Overall, 79.8% of phishing was sent on weekdays in Q2. The most popular days for phishing attacks shifted slightly from Monday and Tuesday in Q1 to Tuesday and Wednesday in Q2. The middle three days were Monday, Thursday, and Friday. The bottom two days, not surprisingly, were Saturday and Sunday.

Phishing by day of week

Looking at individual brands, Microsoft phishing was most common on Tuesday and Thursday, and like past quarters, virtually nonexistent on weekends. Further illustrating the prevalence of Microsoft phishing on weekdays, Microsoft was the #1 phished brand on 71% of the 91 weekdays in Q2, followed by Facebook (18%) and PayPal (11%).
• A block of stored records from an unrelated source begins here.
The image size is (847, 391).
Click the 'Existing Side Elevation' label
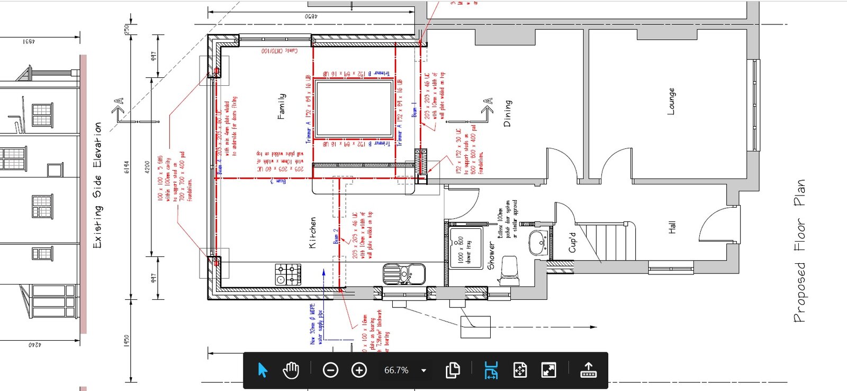(x=97, y=185)
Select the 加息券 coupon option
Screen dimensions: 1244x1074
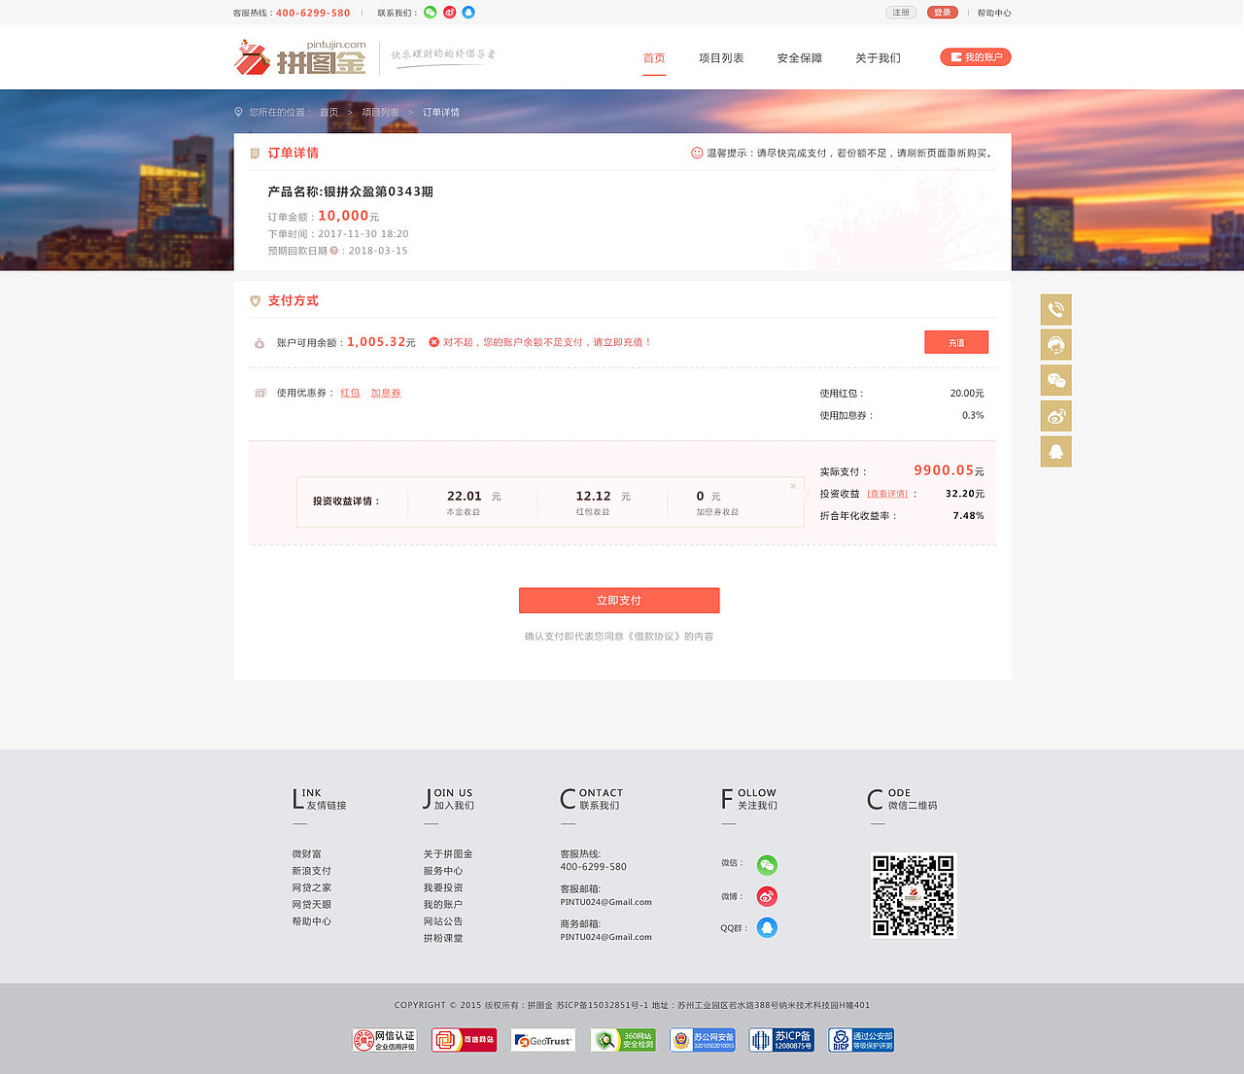pyautogui.click(x=386, y=393)
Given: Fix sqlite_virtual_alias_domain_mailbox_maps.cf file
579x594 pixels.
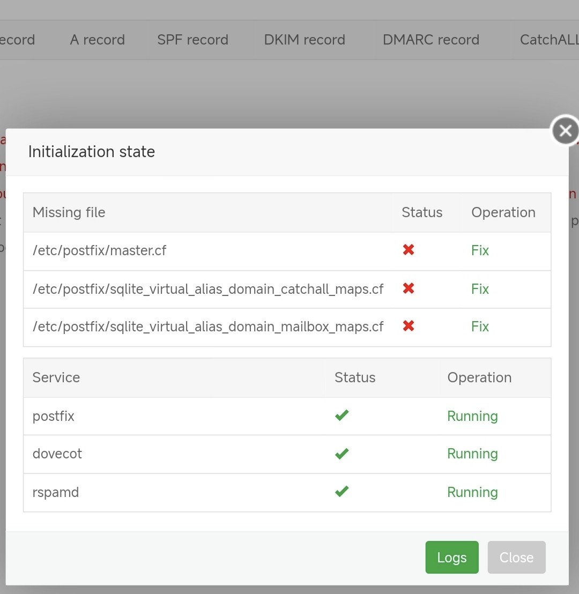Looking at the screenshot, I should 480,326.
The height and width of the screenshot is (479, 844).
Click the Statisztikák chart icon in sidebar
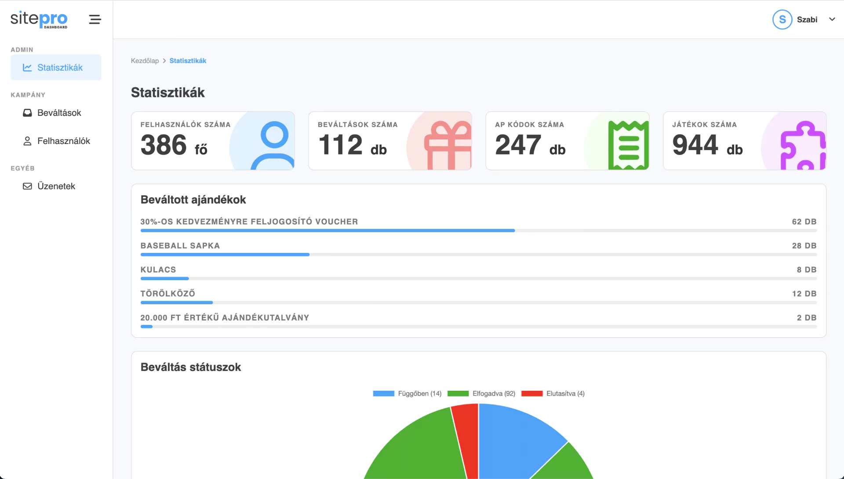point(27,68)
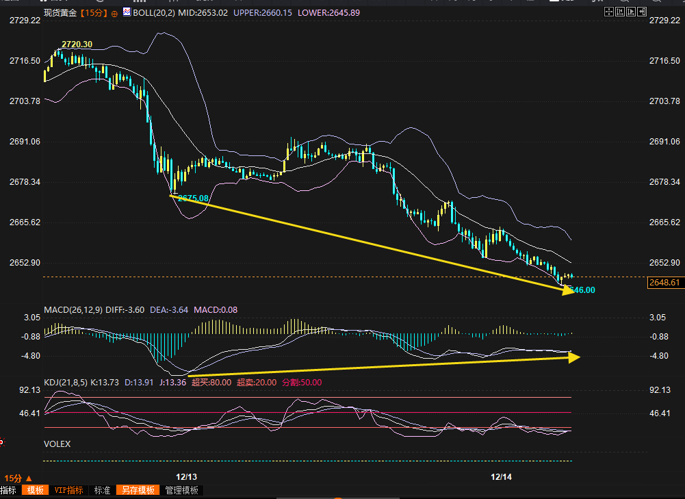The height and width of the screenshot is (499, 685).
Task: Click the 12/14 date marker on time axis
Action: tap(502, 476)
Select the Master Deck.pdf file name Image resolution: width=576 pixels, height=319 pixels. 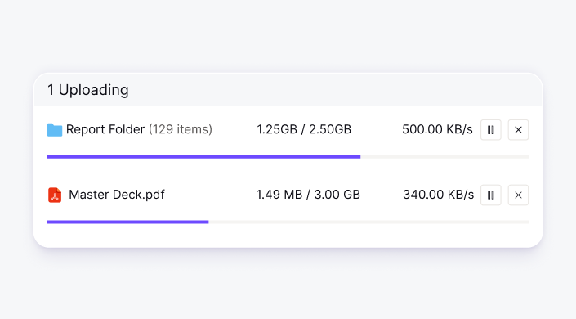click(x=117, y=195)
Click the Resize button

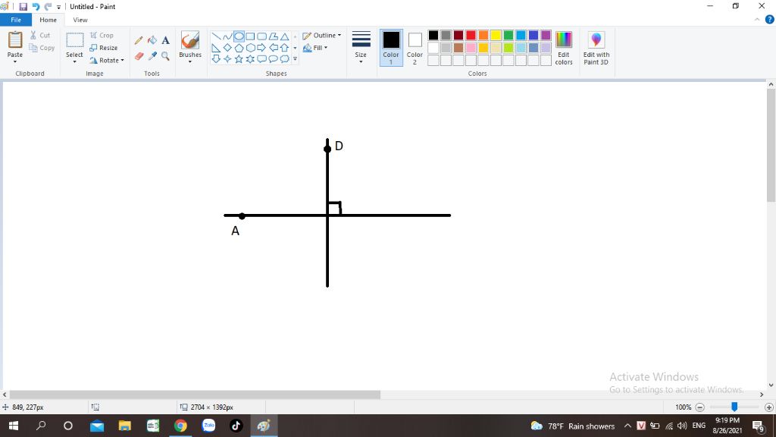(104, 48)

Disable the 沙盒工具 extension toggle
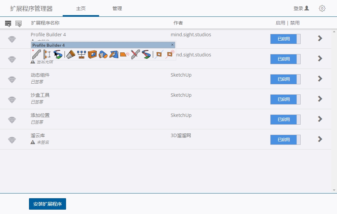tap(285, 99)
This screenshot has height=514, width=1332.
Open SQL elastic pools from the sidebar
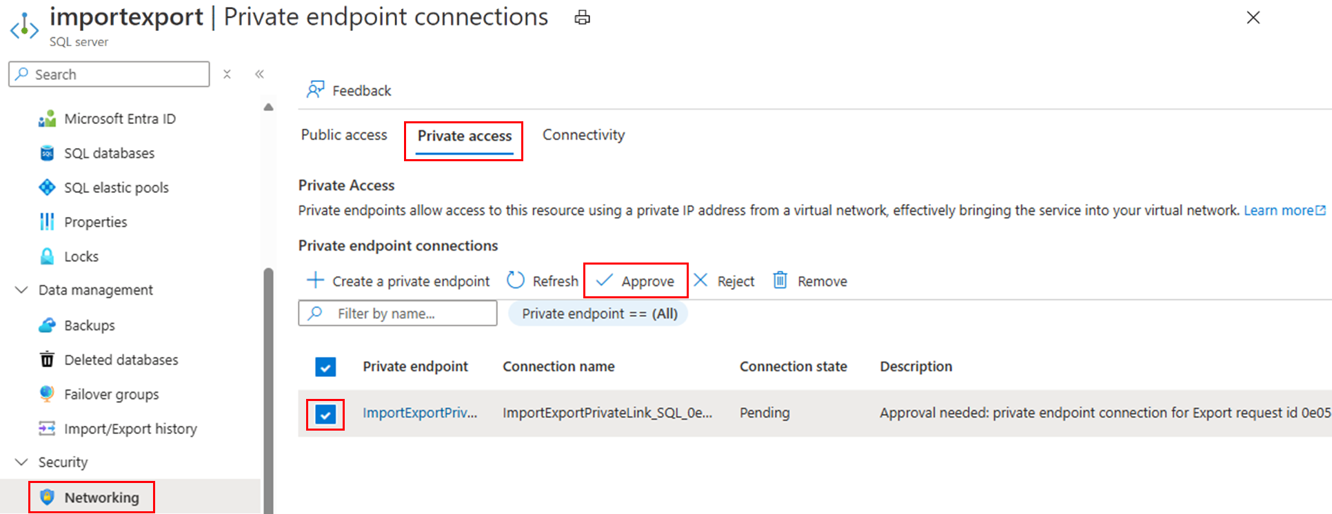click(x=116, y=187)
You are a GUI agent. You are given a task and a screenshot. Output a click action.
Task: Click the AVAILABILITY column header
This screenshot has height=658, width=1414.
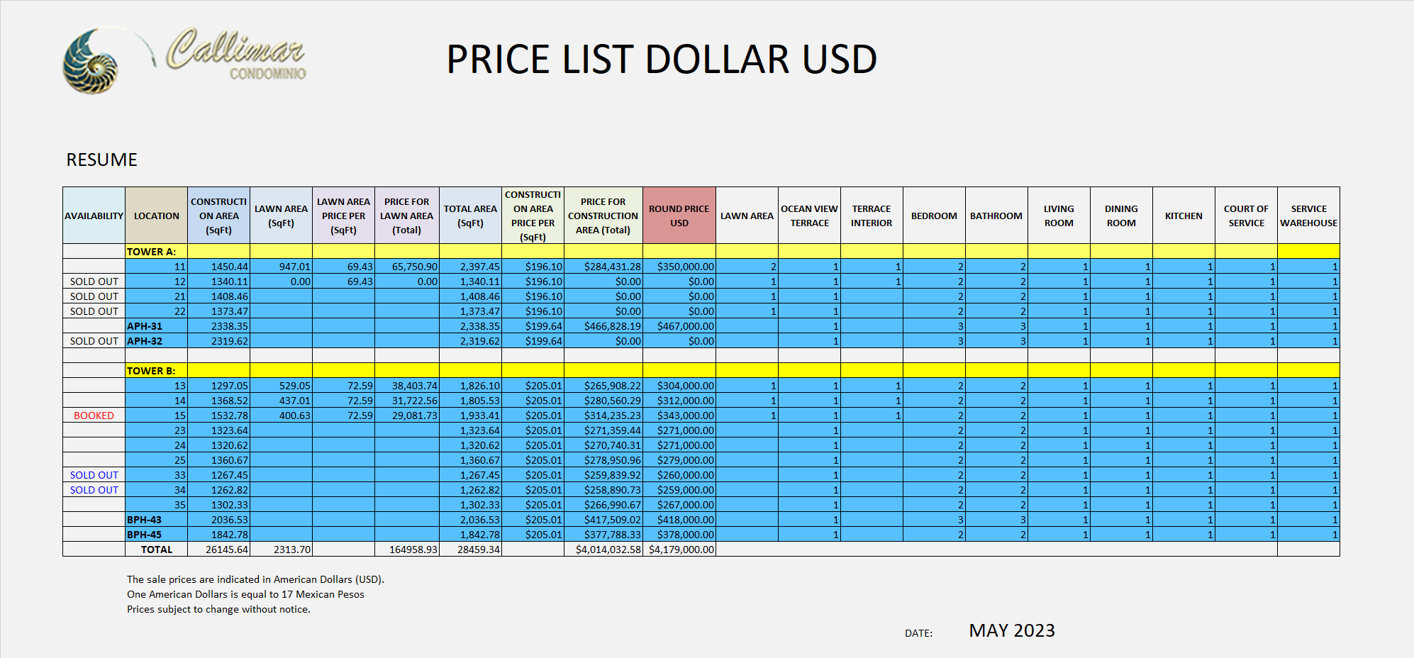[94, 216]
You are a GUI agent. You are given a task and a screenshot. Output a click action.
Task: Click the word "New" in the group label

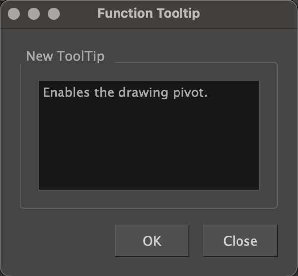pos(38,56)
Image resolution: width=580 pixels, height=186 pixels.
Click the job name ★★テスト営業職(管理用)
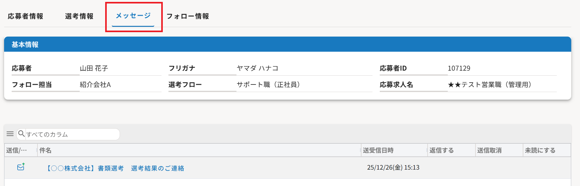tap(490, 85)
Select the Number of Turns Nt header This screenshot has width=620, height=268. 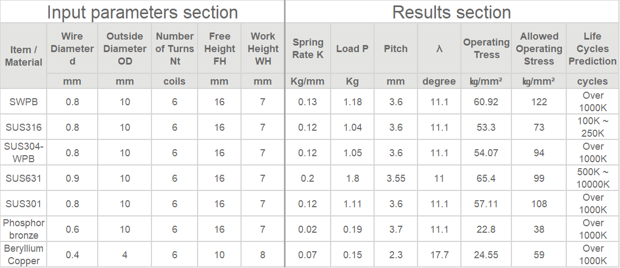[x=174, y=48]
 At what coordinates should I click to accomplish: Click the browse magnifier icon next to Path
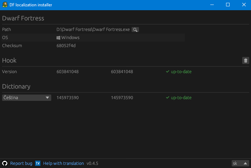[135, 30]
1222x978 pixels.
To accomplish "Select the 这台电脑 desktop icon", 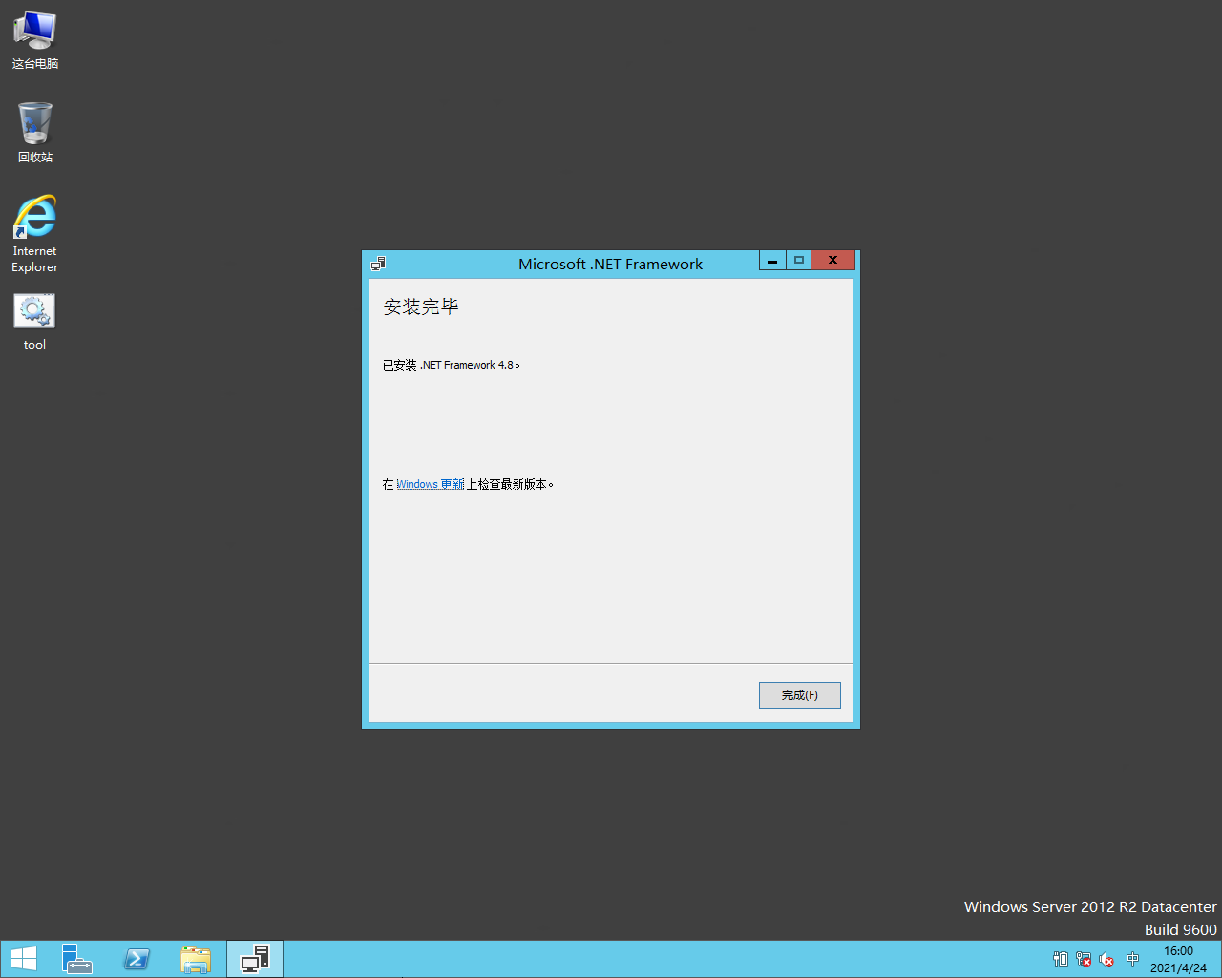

Given the focus on Office 365 phishing, hackers try to take advantage of professionals being in the office and active on email during the week to increase their odds of success.

PayPal phishing was most common on Monday and Friday, though, interestingly, PayPal was the #1 phished brand on 54% of weekend days. Facebook phishing was most prevalent on Wednesday and Friday, Netflix on Monday and Wednesday, and Bank of America on Tuesday and Thursday. The main outlier in the top 10 was CIBC phishing, which peaked on Saturday and Sunday in Q2. As we’ve reported in the past, phishers often target bank customers on weekends, when branches and customer service lines are closed. This makes it harder to verify whether the request is legitimate.

Phishing: weekday vs. weekend

MSPs: use Phishers’ Favorites to educate and protect your clients

For MSPs, Phishers’ Favorites presents a wealth of data to educate your clients on the dynamic threat landscape and how it’s continuously evolving. You can highlight which brand impersonations are on the rise and show recent examples of attacks. Ultimately, this could facilitate an opportunity to reassess the client’s existing email security controls and position a solution like Vade Secure for Office 365 to augment Office 365’s native protection with AI-based threat detection and auto-remediation.